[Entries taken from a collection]
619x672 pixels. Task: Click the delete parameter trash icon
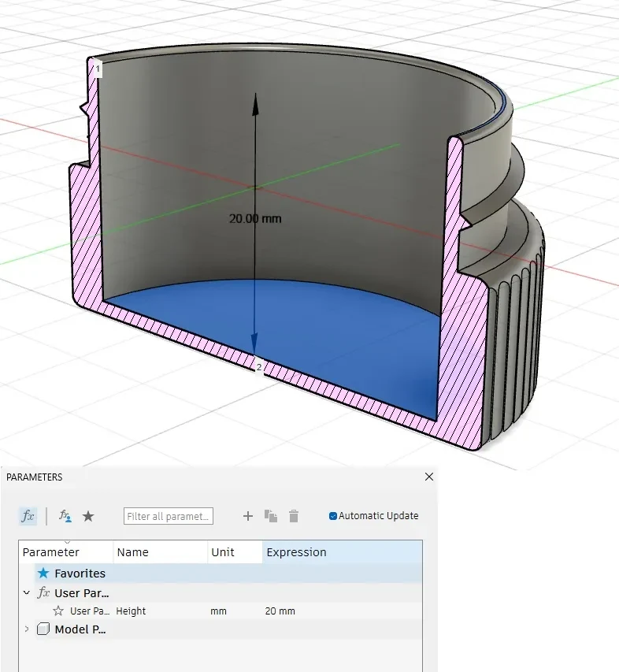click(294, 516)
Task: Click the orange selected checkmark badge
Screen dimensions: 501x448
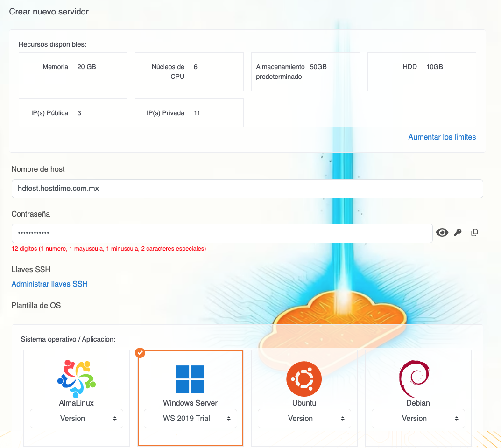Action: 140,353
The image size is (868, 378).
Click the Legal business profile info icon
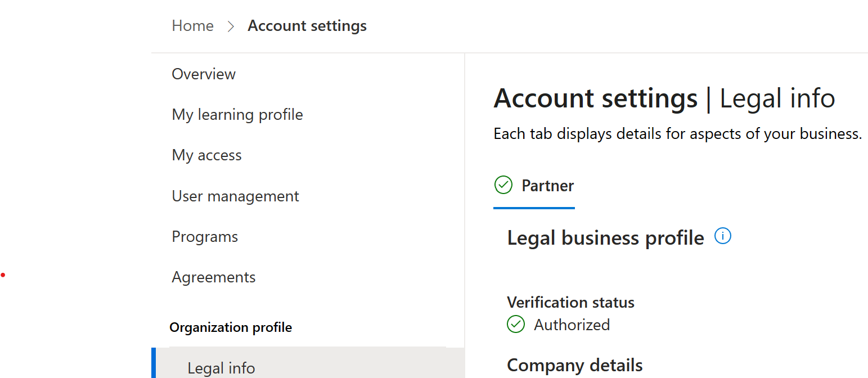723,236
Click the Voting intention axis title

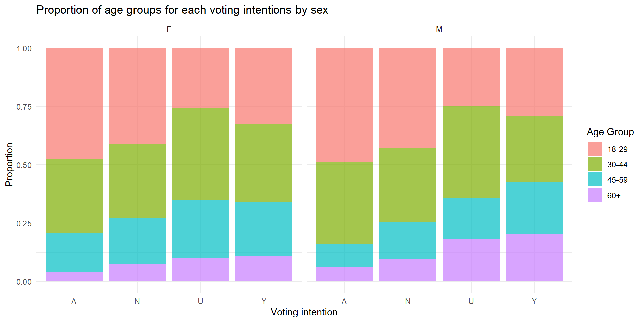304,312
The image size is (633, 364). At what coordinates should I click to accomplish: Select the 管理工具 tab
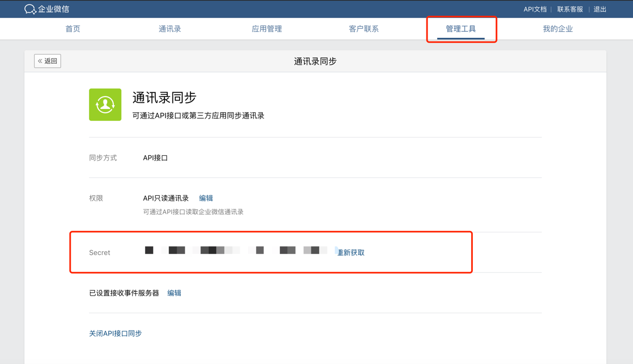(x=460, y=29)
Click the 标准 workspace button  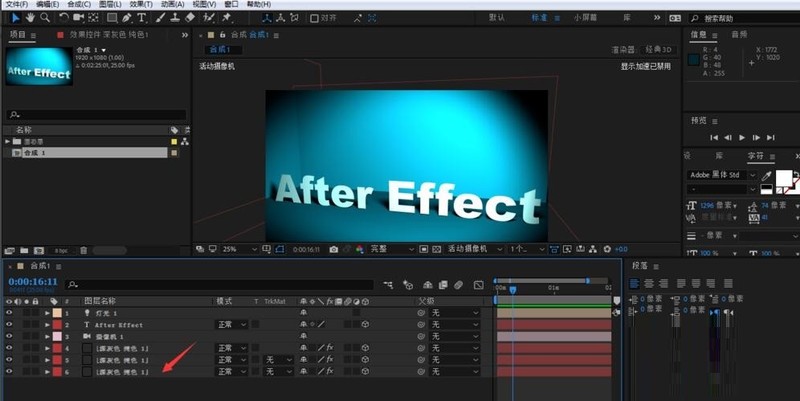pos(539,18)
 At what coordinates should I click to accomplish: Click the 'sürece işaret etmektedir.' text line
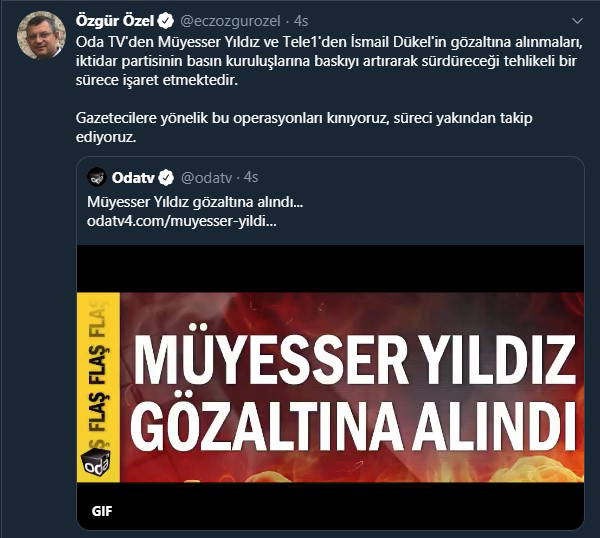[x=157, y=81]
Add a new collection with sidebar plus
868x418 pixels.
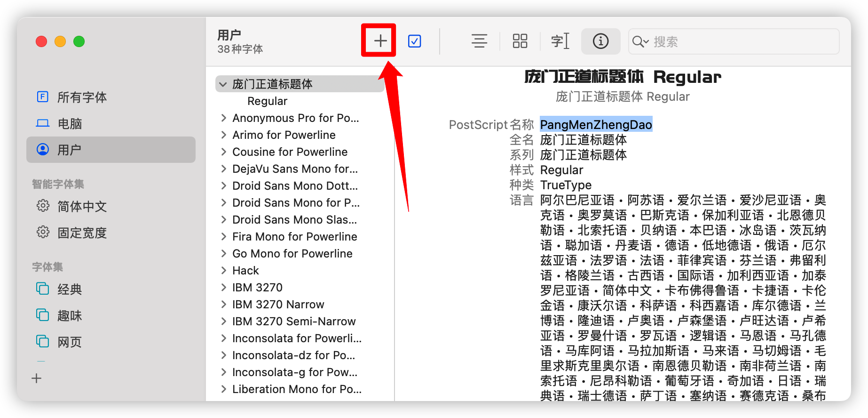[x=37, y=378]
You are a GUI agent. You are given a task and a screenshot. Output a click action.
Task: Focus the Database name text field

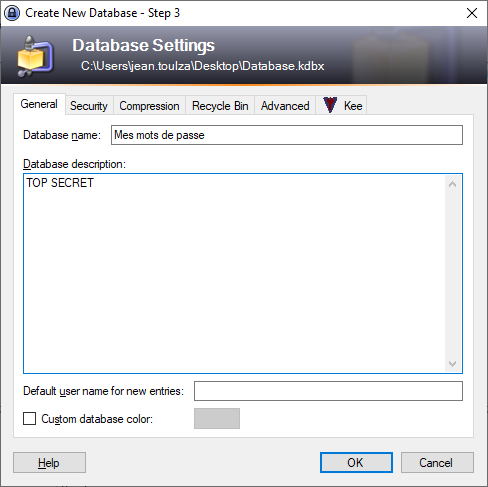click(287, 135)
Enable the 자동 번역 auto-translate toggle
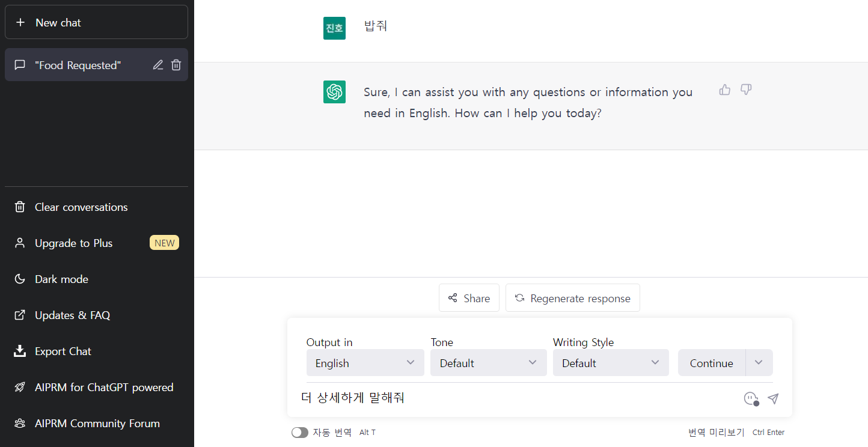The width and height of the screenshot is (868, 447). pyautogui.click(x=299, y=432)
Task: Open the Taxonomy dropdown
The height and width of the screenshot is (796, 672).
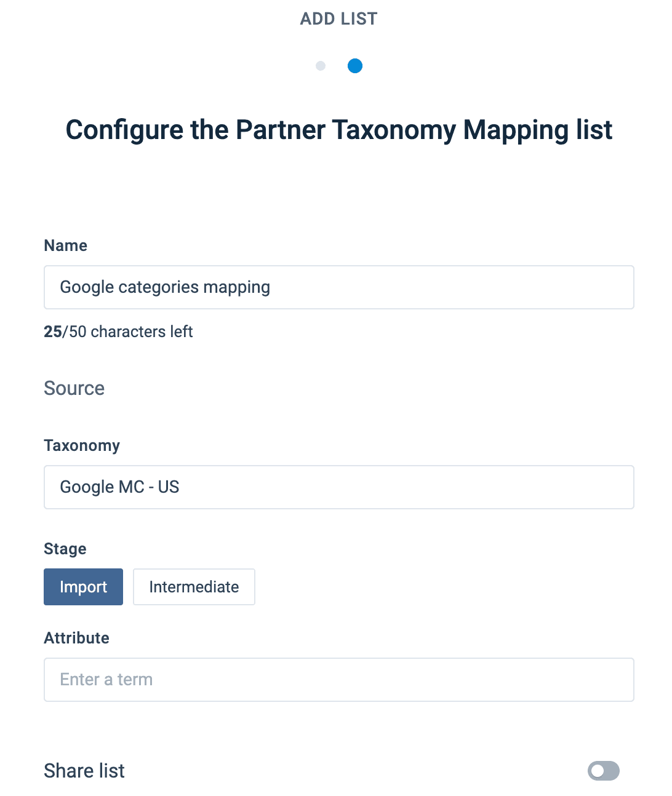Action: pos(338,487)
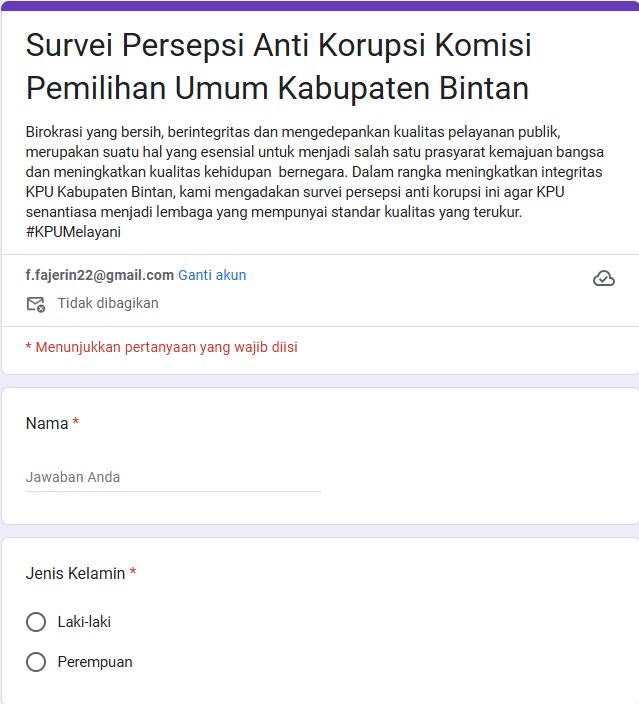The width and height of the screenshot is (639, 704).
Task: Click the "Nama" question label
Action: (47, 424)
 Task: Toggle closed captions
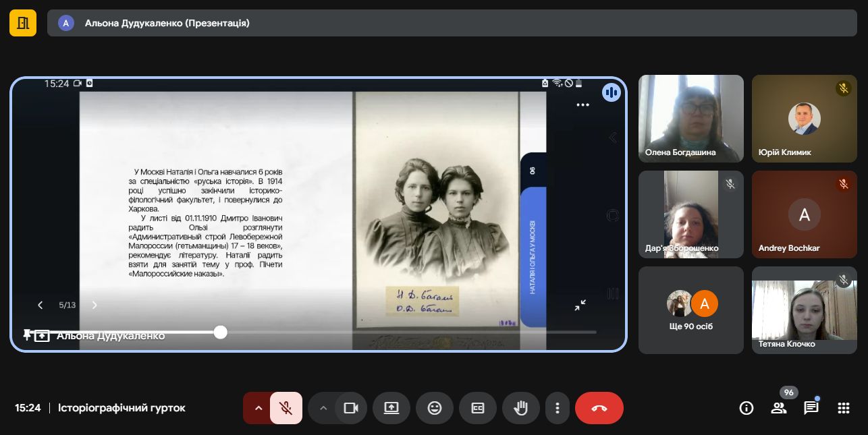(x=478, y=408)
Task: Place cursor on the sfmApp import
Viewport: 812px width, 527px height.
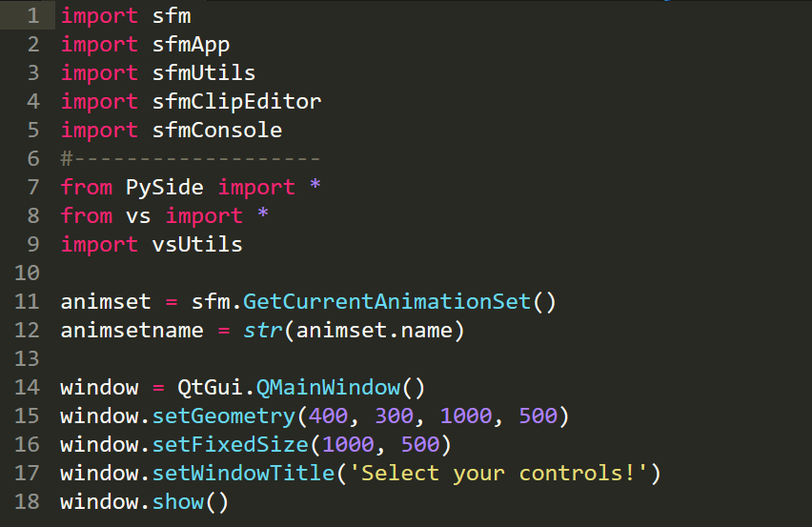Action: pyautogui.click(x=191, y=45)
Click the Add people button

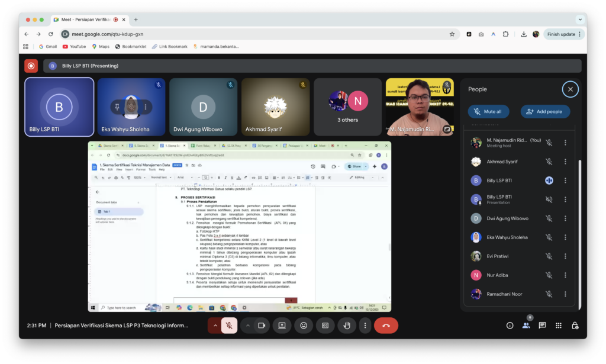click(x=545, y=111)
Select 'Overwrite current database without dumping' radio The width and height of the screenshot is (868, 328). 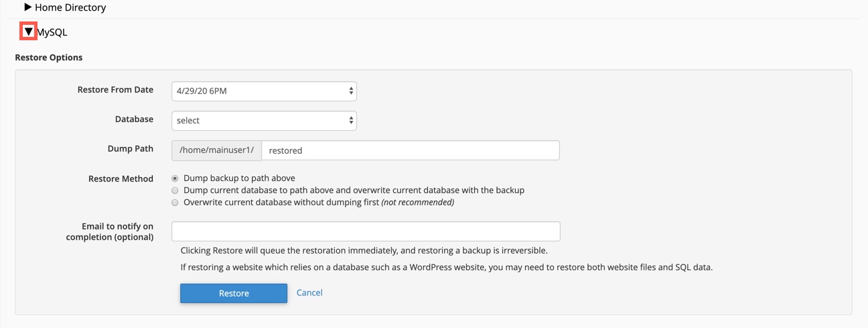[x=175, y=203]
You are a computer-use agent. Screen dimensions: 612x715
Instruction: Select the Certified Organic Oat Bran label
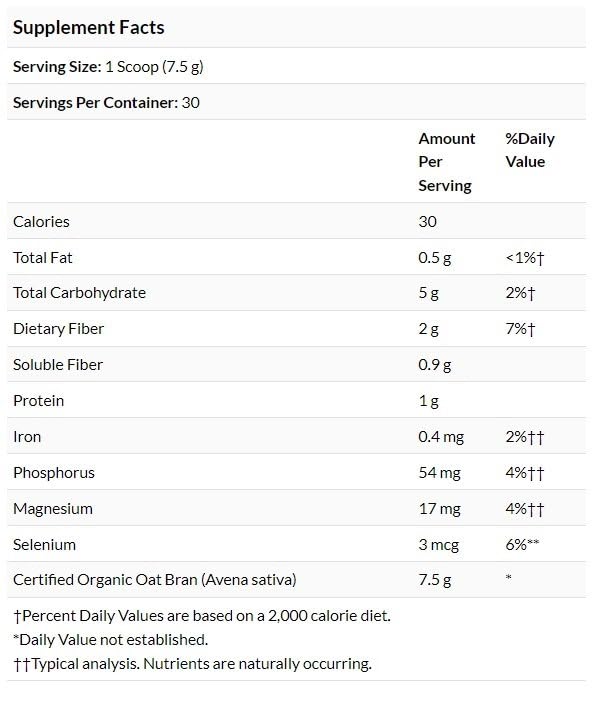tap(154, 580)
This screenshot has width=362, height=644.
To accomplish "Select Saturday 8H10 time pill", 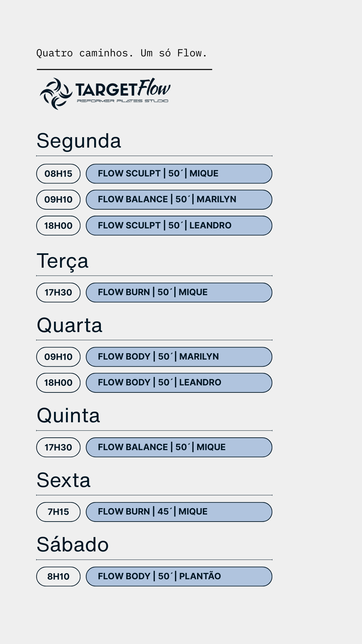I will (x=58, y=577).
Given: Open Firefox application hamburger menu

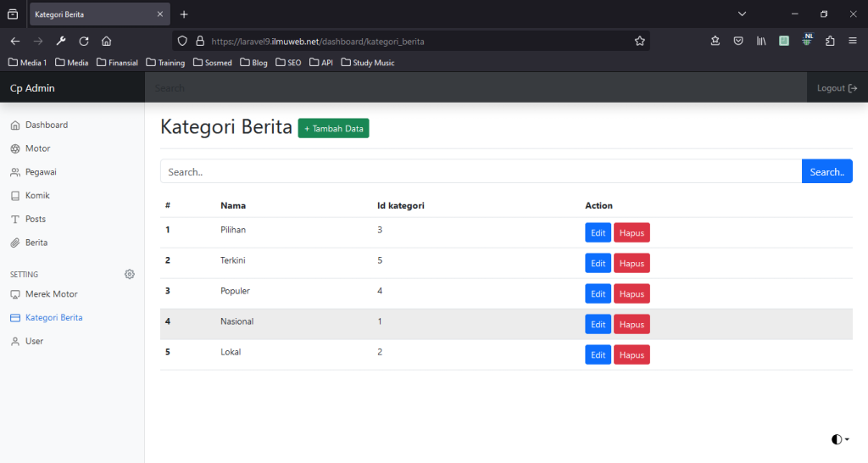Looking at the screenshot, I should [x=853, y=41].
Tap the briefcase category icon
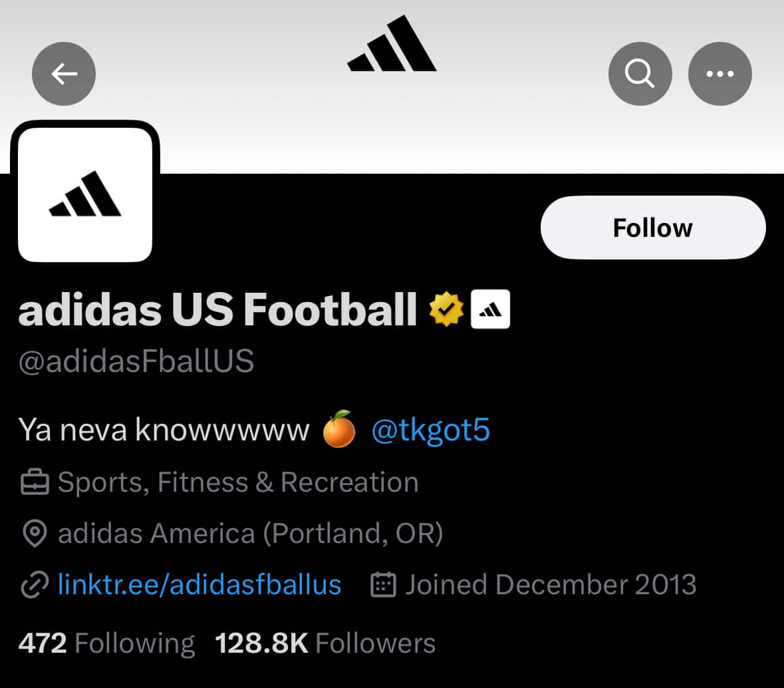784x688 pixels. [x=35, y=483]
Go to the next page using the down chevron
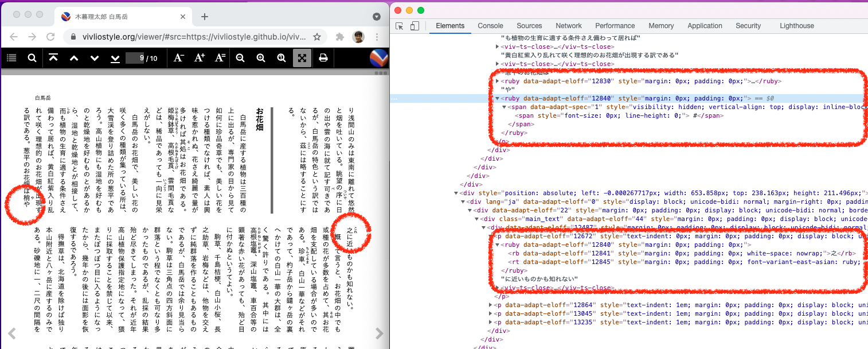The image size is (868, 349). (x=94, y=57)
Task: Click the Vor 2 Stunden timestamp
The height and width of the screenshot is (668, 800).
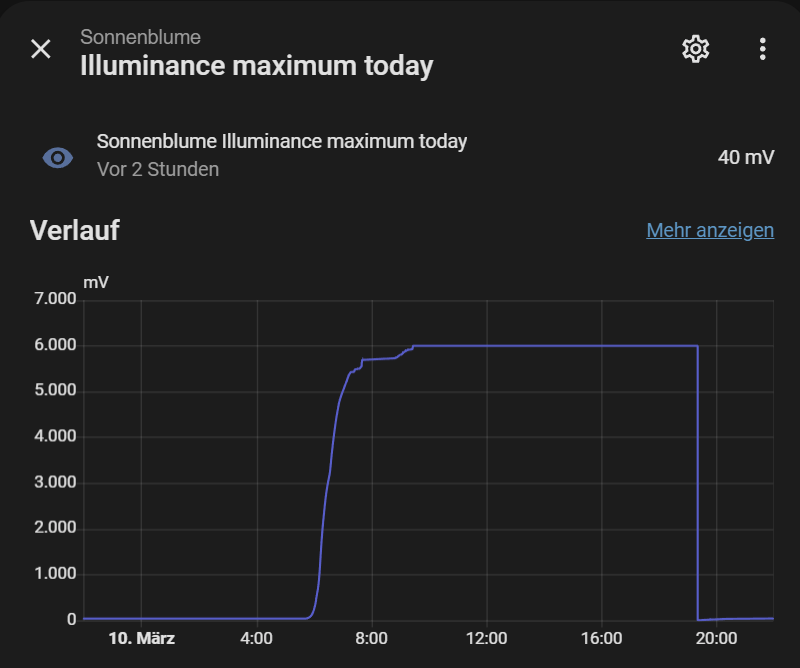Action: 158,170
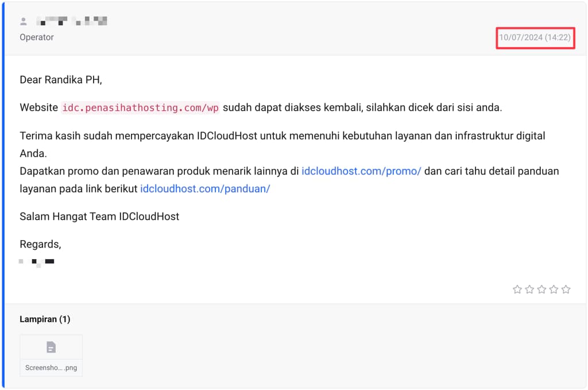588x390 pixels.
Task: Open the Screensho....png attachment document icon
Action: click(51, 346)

● **Exercise objective**: Among the lines of the records, copy out each one that contains the word "agent".

● **Reply**:
You are a GUI agent. You are given a task and a screenshot. Output a click action.
You are a computer-use agent. Screen dimensions: 612x715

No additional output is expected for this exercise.